Looks like I will need a small hood scoop to allow for taller batteries, but ok since I can cool the controller. Preliminary measurements look like I might be able to use a subaru wrx scoop if I can find one cheap, or just custom it when I get there....


----------



## colinmcc (Oct 19, 2008)

Randy at Canev recommends dropping the gearbox (and thus the motor) by 3/4 of an inch or so (to get the batteries in under the hood) by extending the bulkhead/gearbox mount downwards. Early cars have two bolts that can be 'extended' by longer bolts and a spacer or stack of washers. Later cars have a fixed mount, and he recommends replacing that with one from an early car.

He also recomends moving the front engine mount forwards 3/4", I've done that too. The 5 battery box just squeeks in, although the front of the brake master cylinder actually sits in a hole in the battery box! A tight fit! 

I've done that on mine and it doesn't seem to affect the gear change or axle geometry much.. 

Might give you the room you need under the hood for your battery pack too?


----------



## dtbaker (Jan 5, 2008)

colinmcc said:


> Randy at Canev recommends dropping the gearbox (and thus the motor) by 3/4 of an inch or so (to get the batteries in under the hood)

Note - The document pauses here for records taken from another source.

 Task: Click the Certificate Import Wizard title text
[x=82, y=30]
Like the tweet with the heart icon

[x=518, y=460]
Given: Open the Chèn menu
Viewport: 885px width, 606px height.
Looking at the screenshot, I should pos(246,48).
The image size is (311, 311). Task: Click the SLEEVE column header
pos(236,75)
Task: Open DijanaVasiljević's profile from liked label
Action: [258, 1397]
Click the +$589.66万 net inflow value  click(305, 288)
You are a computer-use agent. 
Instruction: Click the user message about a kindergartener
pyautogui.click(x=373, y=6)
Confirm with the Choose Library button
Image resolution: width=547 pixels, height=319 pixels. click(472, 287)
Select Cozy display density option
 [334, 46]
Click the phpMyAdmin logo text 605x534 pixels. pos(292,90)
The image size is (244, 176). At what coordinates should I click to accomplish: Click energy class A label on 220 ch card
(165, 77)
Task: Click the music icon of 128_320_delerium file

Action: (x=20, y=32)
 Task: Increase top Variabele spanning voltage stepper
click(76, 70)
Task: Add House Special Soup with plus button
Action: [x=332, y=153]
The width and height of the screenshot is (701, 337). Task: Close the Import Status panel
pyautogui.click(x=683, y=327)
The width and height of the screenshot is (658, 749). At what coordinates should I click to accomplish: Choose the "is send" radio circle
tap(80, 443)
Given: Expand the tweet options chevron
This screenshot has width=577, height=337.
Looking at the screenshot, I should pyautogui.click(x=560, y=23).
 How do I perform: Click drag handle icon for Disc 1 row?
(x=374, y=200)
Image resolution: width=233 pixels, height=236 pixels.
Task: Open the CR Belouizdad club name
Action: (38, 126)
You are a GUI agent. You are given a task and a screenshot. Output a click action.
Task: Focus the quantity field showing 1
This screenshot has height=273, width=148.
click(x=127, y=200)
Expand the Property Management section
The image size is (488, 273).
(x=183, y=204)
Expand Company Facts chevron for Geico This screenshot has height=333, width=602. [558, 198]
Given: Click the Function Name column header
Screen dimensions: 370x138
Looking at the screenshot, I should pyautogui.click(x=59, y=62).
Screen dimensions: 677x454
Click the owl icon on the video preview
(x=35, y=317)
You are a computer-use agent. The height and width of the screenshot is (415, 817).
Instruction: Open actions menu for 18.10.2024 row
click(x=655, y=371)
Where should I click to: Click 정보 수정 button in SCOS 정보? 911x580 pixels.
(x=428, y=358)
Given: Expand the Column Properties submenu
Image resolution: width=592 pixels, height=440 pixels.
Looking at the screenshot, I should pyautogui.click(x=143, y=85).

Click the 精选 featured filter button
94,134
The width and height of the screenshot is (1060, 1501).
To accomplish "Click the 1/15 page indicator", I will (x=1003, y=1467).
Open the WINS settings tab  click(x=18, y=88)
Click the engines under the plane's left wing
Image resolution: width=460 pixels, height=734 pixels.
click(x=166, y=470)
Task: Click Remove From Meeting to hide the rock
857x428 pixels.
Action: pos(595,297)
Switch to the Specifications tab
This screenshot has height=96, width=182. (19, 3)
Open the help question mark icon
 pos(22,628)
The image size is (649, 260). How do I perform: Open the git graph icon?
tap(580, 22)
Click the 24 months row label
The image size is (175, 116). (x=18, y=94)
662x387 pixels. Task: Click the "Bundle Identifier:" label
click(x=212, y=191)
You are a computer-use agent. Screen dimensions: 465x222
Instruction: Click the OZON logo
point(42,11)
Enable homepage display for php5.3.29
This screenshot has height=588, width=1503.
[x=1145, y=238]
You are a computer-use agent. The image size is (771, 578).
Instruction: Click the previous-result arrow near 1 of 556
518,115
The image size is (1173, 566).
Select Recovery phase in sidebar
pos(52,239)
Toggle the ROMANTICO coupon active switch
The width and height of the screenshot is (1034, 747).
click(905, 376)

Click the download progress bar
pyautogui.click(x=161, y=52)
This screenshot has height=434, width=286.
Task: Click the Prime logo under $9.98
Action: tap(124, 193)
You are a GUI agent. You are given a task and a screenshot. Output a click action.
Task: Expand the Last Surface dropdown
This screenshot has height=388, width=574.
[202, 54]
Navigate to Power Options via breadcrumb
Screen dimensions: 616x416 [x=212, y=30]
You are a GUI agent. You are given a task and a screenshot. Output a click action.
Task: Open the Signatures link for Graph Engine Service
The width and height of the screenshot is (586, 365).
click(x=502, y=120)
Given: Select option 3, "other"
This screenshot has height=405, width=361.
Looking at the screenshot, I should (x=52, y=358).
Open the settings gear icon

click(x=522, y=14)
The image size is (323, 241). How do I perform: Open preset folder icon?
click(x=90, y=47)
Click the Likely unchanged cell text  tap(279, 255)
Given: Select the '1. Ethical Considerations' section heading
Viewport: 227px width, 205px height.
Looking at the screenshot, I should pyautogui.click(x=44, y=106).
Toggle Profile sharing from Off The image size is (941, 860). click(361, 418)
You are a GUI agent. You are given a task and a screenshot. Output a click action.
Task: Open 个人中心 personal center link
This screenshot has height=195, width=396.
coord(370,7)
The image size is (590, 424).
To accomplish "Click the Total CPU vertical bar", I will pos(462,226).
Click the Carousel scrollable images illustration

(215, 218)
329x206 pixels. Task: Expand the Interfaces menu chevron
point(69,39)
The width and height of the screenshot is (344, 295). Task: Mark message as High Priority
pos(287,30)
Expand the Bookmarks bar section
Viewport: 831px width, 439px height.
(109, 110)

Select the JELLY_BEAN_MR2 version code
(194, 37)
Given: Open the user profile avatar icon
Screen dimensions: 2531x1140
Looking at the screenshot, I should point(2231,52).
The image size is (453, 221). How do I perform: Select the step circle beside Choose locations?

well.... moving the mounts sounded like a heck of a lot more work than adding a hood scoop to me, especially when I am thinking that the scoop may do a great job cooling the controller. Also the us8vgchcx batteries are taller than standard group 31 batteries, so I probably would have had to do a scoop ANYWAY.

I have my mid rack 'done' now, and it will give me a spot for two batteries (for a total of 6 under the hood... I got 4 on my custom crossmember after chopping out the stock one) and space to mount all the electric components, so I think its going to be fine. Preliminary measurements indicate that I'll need to fabricate a scoop about 2 or 3" tall and about 17 or 18" wide.... which happens to be real close to what the Subaru WRX scoop is if I can find one to play with.


----------



## AlexZ (Aug 26, 2008)

So I got the engine out a few days ago. Now trying to find a good deal on a motor and design an adapter plate and controller.

After measuring the transmision, it seems like a 9" motor might just fit, i measured about 5.5 inches from center to drive shaft. Can anyone confirm?

Also is there anything I should know before ordering the motor? anything custom i need from the seller?

and yes I am from Canada, Ontario, Brampton (near Toronto).


----------



## dtbaker (Jan 5, 2008)

AlexZ said:


> So I got the engine out a few days ago. Now trying to find a good deal on a motor and design an adapter plate and controller.
> 
> After measuring the transmision, it seems like a 9" motor might just fit, i measured about 5.5 inches from center to drive shaft. Can anyone confirm?
> 
> ...


I would recommend not going larger than an 8"... you will be VERY close to the center-rear engine mount with an 8" ADC diameter wise. I dunno about other motors.
On my site I have a couple pictures in the motor mount section where you can see what I am talking about. Besides, you really don't need more than 8" unless you wanna race or scare your girlfriend.

Unless you are a machinist... just order an adaptor kit from CanEV.com . I got all my other stuff in one big package from kta-ev.com . If you do, you can skip the $137 motor mount clamp if you take a look at mine... If you order motor and controller from one place sometimes they are willing to give you a deal.


----------



## rfengineers (Jun 2, 2008)

TelnetManta said:


> Ahah, I didn't know that! For some reason I was picturing a Sunfire...
> Ben


No, I'm doing a Sunfire, see:
http://www.diyelectriccar.com/forums...php?albumid=21


----------



## dtbaker (Jan 5, 2008)

rfengineers said:


> No, I'm doing a Sunfire, see:
> http://www.diyelectriccar.com/forums...php?albumid=21



oh, I was assuming metro/swift in this thread.....


----------



## rfengineers (Jun 2, 2008)

dtbaker said:


> oh, I was assuming metro/swift in this thread.....


Yes, This is a Metro/Swift/Firefly thread. I was answering the guy who confused a Firefly with a Sunfire.

Joe


----------